Rachel Phan is a Chinese Canadian author born and raised in a small town in Southern Ontario, where she was one of only two racialized people in her class. Growing up, Rachel always felt a little lost and a lot lonely. She sought escapism from her life by writing the stories she desperately wanted to see, ones where a Chinese-Vietnamese girl like her was the main character. It was no surprise when she got two journalism degrees and became a professional writer. A graduate of Toronto Metropolitan University’s Master of Journalism program, she has shared her stories on CBC, HuffPost, the National Post, and Maclean’s. Rachel’s work often explores the impacts of racism, assimilation, fetishization, and forced displacement on one’s feelings of identity, belonging, and self-worth. Her debut book, Restaurant Kid: A Memoir of Family and Belonging, publishes in Spring 2025. Rachel now lives in Toronto, ON. For more information, www.rachelphan.com and follow @rachelmphan.
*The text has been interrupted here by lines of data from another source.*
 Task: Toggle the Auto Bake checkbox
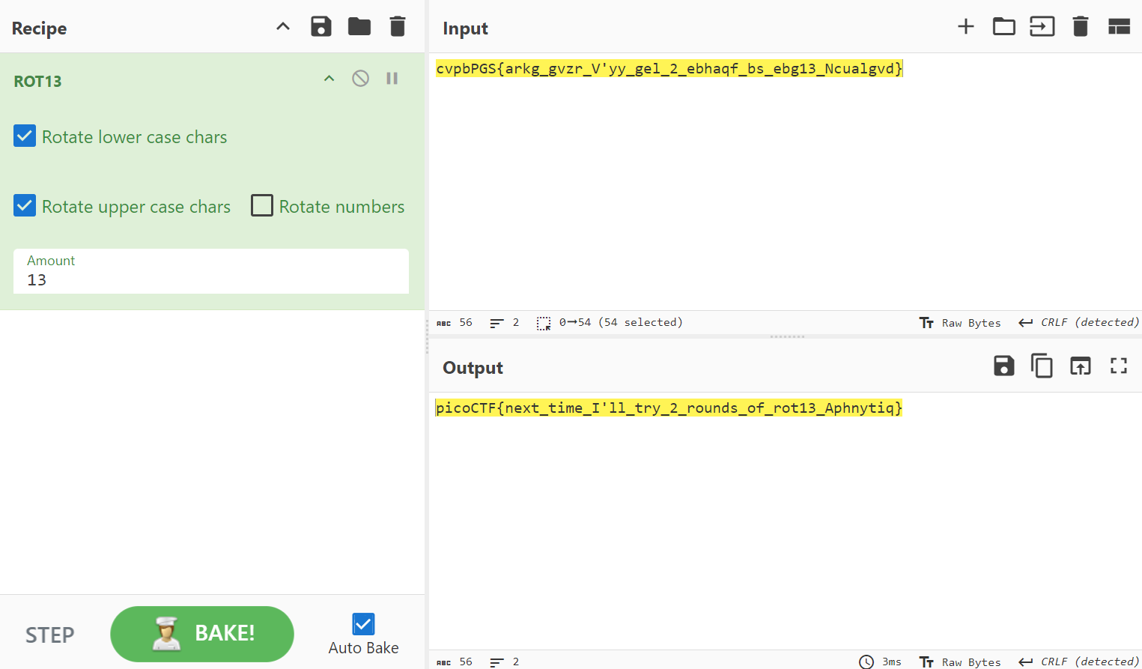[363, 624]
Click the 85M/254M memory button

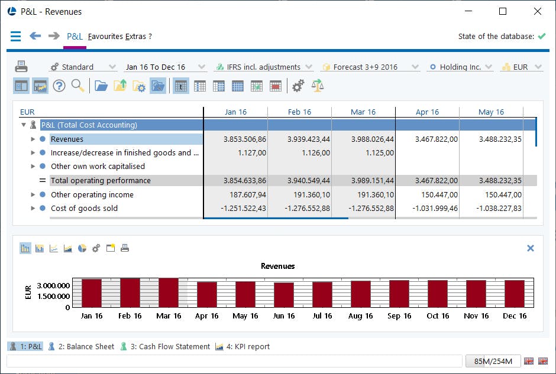coord(492,361)

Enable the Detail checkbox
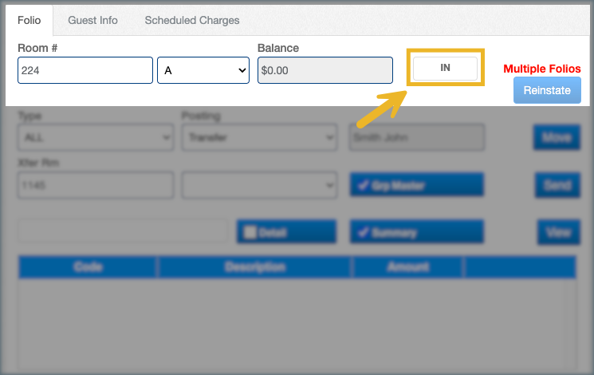pyautogui.click(x=250, y=232)
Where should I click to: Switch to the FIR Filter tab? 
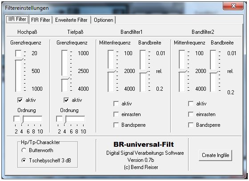(x=40, y=20)

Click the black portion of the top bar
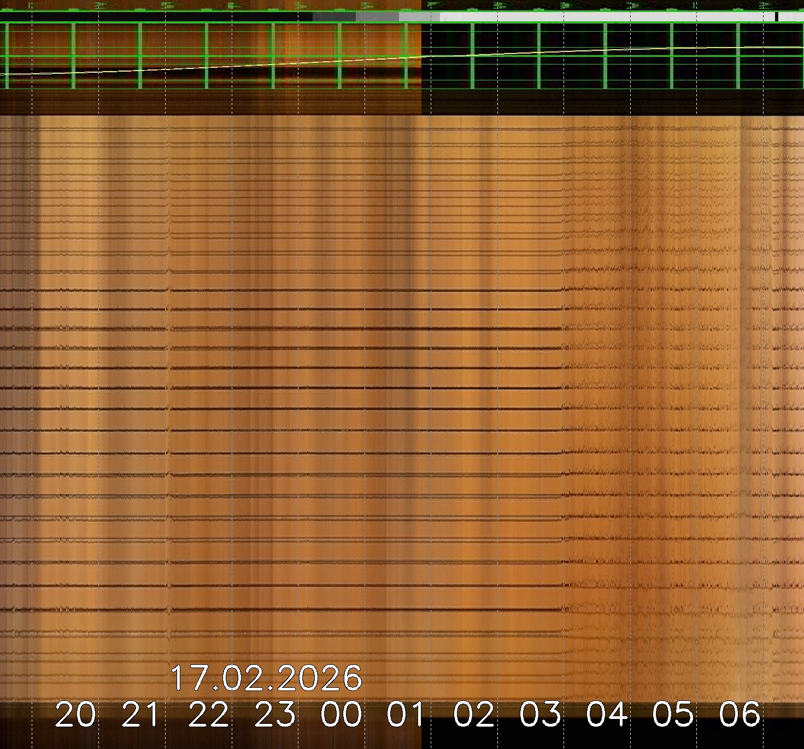tap(153, 17)
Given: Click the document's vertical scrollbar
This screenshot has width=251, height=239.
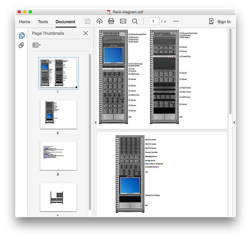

Restaurant Kid: A Memoir of Family and Belonging explores the intricacies of identity and belonging as a Chinese-Canadian girl in small-town Ontario. How did it feel to open up about your lived experience?
It was terrifying, freeing, messy, healing, deeply fulfilling—all the emotions! Writing a memoir means constantly interrogating yourself: What’s the truth? What am I afraid to say? Why am I afraid to say it?
Writing about my lived experiences meant confronting memories I’d spent years trying to minimize or explain away. It gave me language for things I didn’t know how to articulate growing up: the quiet grief of assimilation, the complicated love between immigrant parents and their children, and the pressure of straddling two cultures.
Mining through a lifetime of trauma meant reliving painful events and bringing things I’d repressed to the light. But I also had to be really intentional about how I told the story—what to include, what to leave out, and how to be fair and compassionate to everyone in it because this is my family’s story as much as it’s mine.
I felt a deep responsibility to honour my family and to write with care, even when the truth was uncomfortable. In the end, the process helped me reclaim parts of myself and my life. It reminded me that sharing our stories, especially as racialized people, is an act of joy, resistance, and connection.
Restaurant Kid began as a short piece for CBC’s First Person stories. It received overwhelming response from readers – what was the process of developing a short personal essay into a full-length memoir like?
That CBC essay changed my life—and not just because it helped me land an agent and a book deal! After it was published, I was flooded with messages from people who had grown up in small family businesses, were the children of immigrants, or had wrestled with the same questions around identity, duty, and belonging. That response showed me just how hungry people are for stories like ours. It showed me I’m not alone in having these experiences.
Expanding the piece into a memoir meant going deeper—not just into my own memories, but into the systems and histories that shaped me and my family. I had to slow down, revisit moments I thought I’d already processed, and ask new questions. It meant sitting down with each member of my family and having the conversations I’d been putting off my whole life. It required a lot of emotional excavation.
But it also allowed me to create space for joy, humour, and love—not just suffering and intergenerational trauma. The entire process was the most poignant and meaningful experience of my life. It facilitated healing within my family and brought us closer together. What a gift!
Who is a writer that inspires you and why?
So many writers inspire me! I owe so much to memoirists like Nicole Chung, Elizabeth Miki Brina, T Kira Madden, Qian Julie Wang, Michelle Zauner, Ly Tran, and Kat Chow for paving the way for me. Reading memoirs by fellow East Asian women gave me the courage to share my own story—and showed me that there is space for me and my voice in publishing and on bookshelves.
I’m also endlessly inspired by authors like Carmen Maria Machado and Sabaa Tahir who play with genre and refuse to be boxed in by arbitrary categories. I hope I can do the same as my career progresses.